Amelogenin, a protein critical to enamel formation, is presented as a model for understanding how the structure of biomineralization proteins orchestrate biomineral formation. Amelogenin is the predominant biomineralization protein in the early stages of enamel formation and contributes to the controlled formation of hydroxyapatite (HAP) enamel crystals. The resulting enamel mineral is one of the hardest tissues in the human body and one of the hardest biominerals in nature. Structural studies have been hindered by the lack of techniques to evaluate surface adsorbed proteins and by amelogenin’s disposition to self-assemble. Recent advancements in solution and solid state nuclear magnetic resonance (NMR) spectroscopy, atomic force microscopy (AFM), and recombinant isotope labeling strategies are now enabling detailed structural studies. These recent studies, coupled with insights from techniques such as CD and IR spectroscopy and computational methodologies, are contributing to important advancements in our structural understanding of amelogenesis. In this review we focus on recent advances in solution and solid state NMR spectroscopy and in situ AFM that reveal new insights into the secondary, tertiary, and quaternary structure of amelogenin by itself and in contact with HAP. These studies have increased our understanding of the interface between amelogenin and HAP and how amelogenin controls enamel formation.
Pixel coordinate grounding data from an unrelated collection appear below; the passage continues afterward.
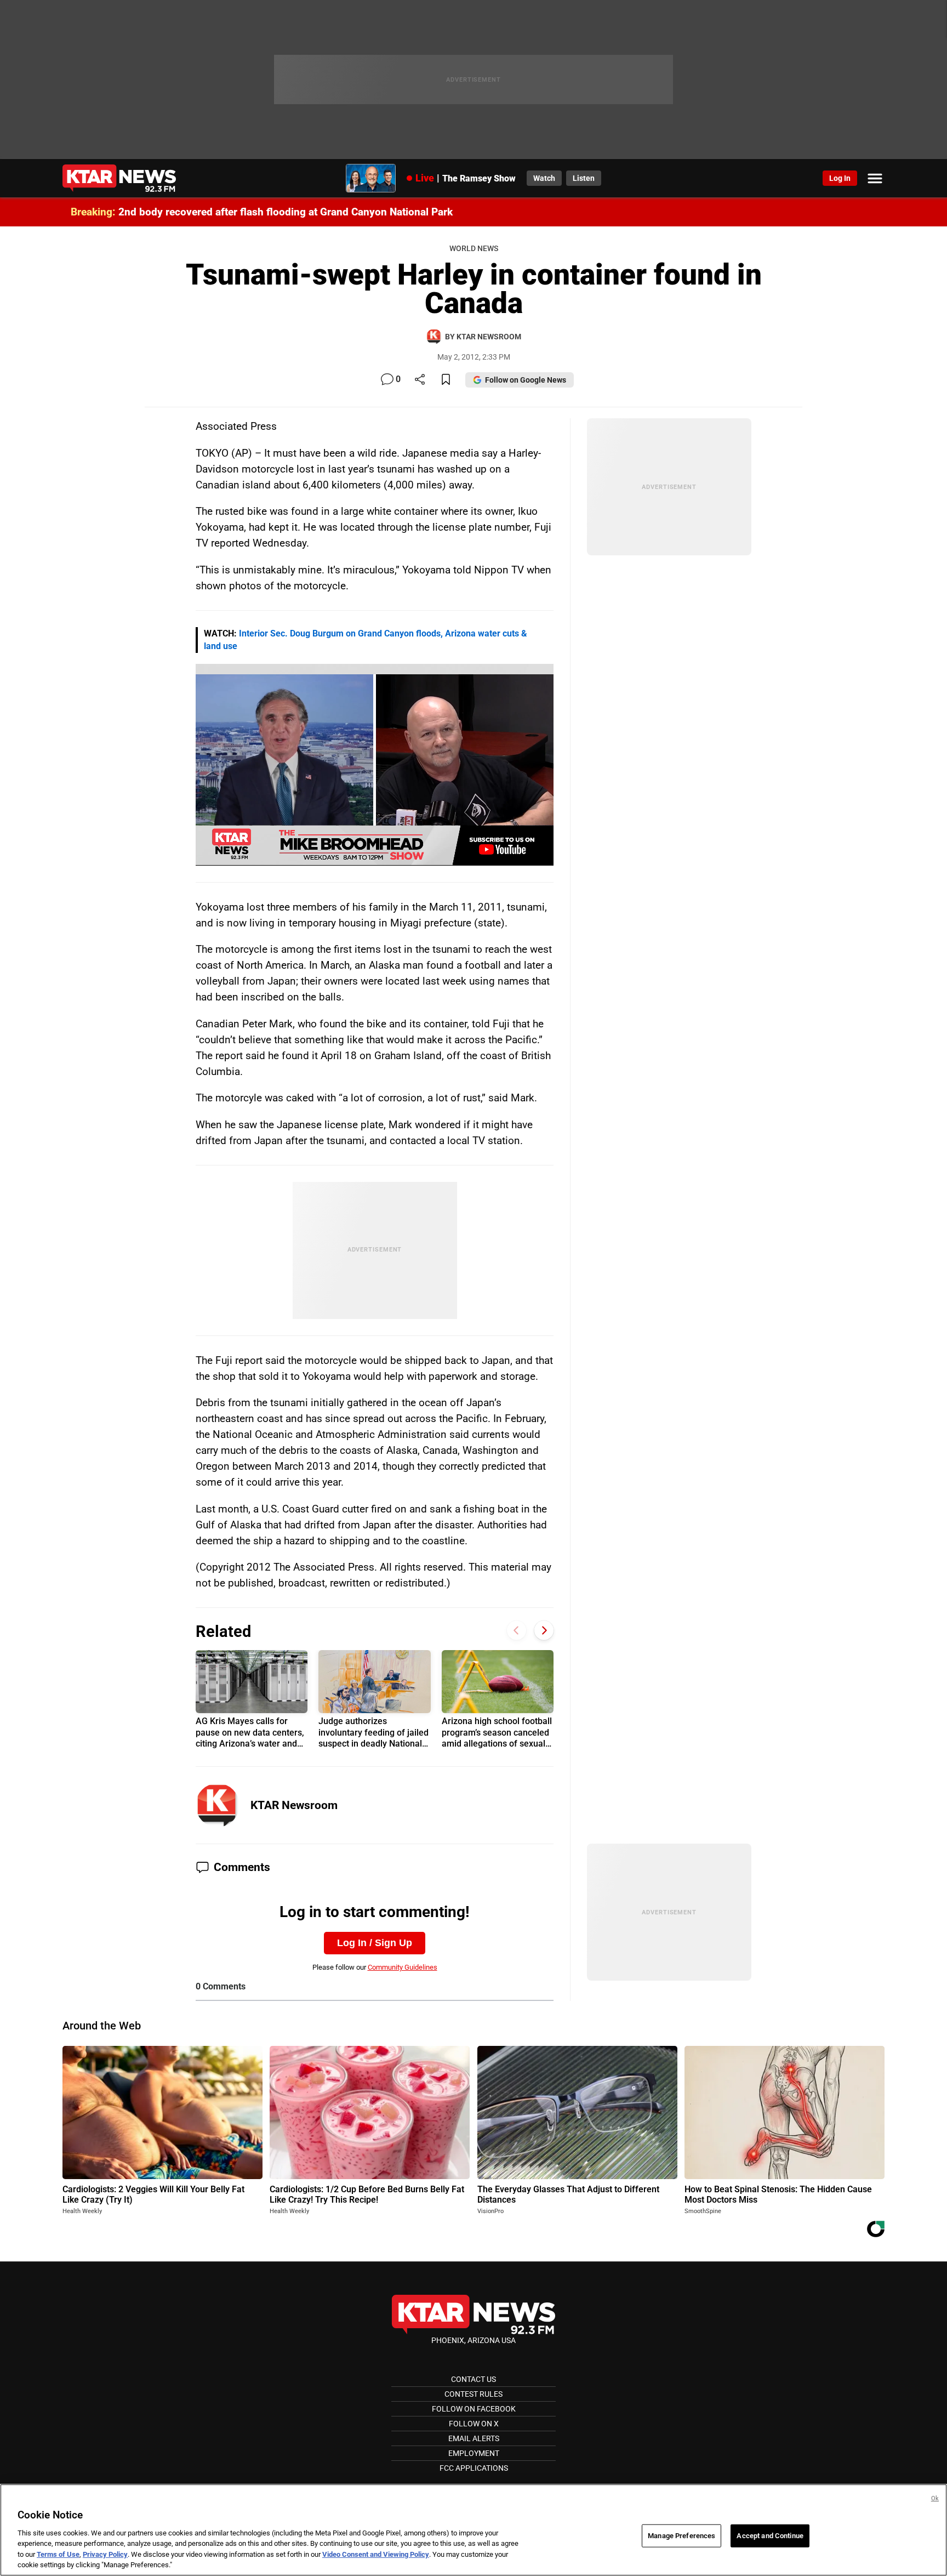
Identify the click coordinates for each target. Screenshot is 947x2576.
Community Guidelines (402, 1967)
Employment (473, 2453)
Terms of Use (58, 2554)
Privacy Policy (105, 2554)
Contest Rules (473, 2394)
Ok (935, 2498)
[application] (375, 764)
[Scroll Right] (544, 1630)
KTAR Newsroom (294, 1805)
釉原蛋白是一种对牙釉质形成至关重要的蛋白质，它被作为理解生物矿化蛋白质的结构如何协调生物矿物质形成的模型。牙釉蛋白是牙釉质形成早期的主要生物矿化蛋白，有助于控制羟基磷灰石 (HAP) 牙釉质晶体的形成。由此产生的牙釉质矿物质是人体最坚硬的组织之一，也是自然界最坚硬的生物矿物质之一。由于缺乏评估表面吸附蛋白质的技术以及釉原蛋白的自组装倾向，结构研究受到阻碍。溶液和固态核磁共振 (NMR) 光谱、原子力显微镜 (AFM) 和重组同位素标记策略的最新进展现在可以实现详细的结构研究。这些最近的研究，加上 CD 和 IR 光谱以及计算方法等技术的见解，正在为我们对釉质形成的结构理解做出重要贡献。在这篇综述中，我们重点关注溶液和固态 NMR 光谱以及原位AFM 的最新进展，这些进展揭示了对牙釉蛋白本身以及与 HAP 接触的二级、三级和四级结构的新见解。这些研究增加了我们对牙釉蛋白和 HAP 之间的界面以及牙釉蛋白如何控制牙釉质形成的理解。